— START OF Materials provided —

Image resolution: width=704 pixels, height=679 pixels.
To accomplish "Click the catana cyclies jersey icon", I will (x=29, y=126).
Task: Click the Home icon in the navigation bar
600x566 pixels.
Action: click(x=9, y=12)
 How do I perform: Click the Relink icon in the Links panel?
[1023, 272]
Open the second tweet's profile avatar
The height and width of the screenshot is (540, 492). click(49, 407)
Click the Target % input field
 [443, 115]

— END OF Materials provided —
— START OF Materials provided —

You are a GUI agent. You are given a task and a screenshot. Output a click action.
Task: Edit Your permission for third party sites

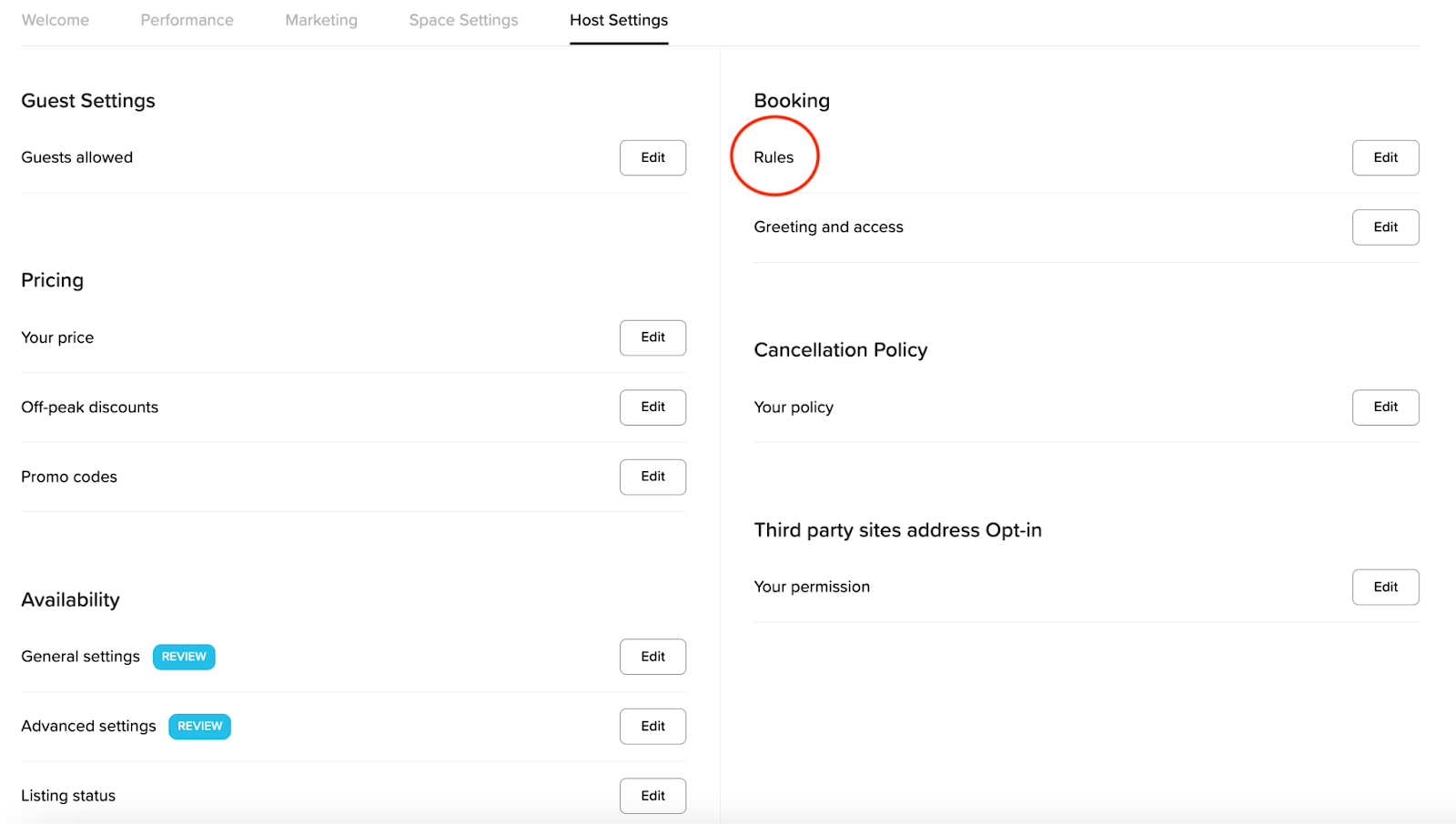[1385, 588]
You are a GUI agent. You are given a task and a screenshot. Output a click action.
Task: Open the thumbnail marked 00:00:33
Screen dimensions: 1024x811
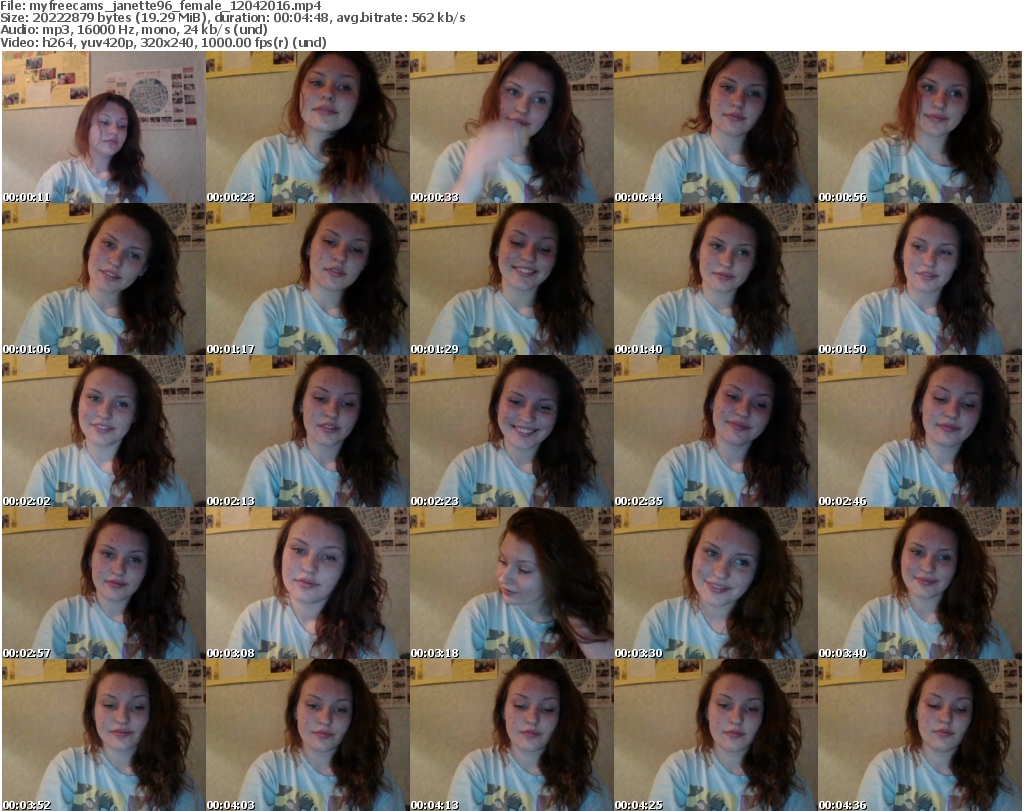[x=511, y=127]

— END OF Materials provided —

Pull out every line of the material above that contains the string "width".

Image resolution: width=704 pixels, height=679 pixels.
The height and width of the screenshot is (540, 492). click(49, 407)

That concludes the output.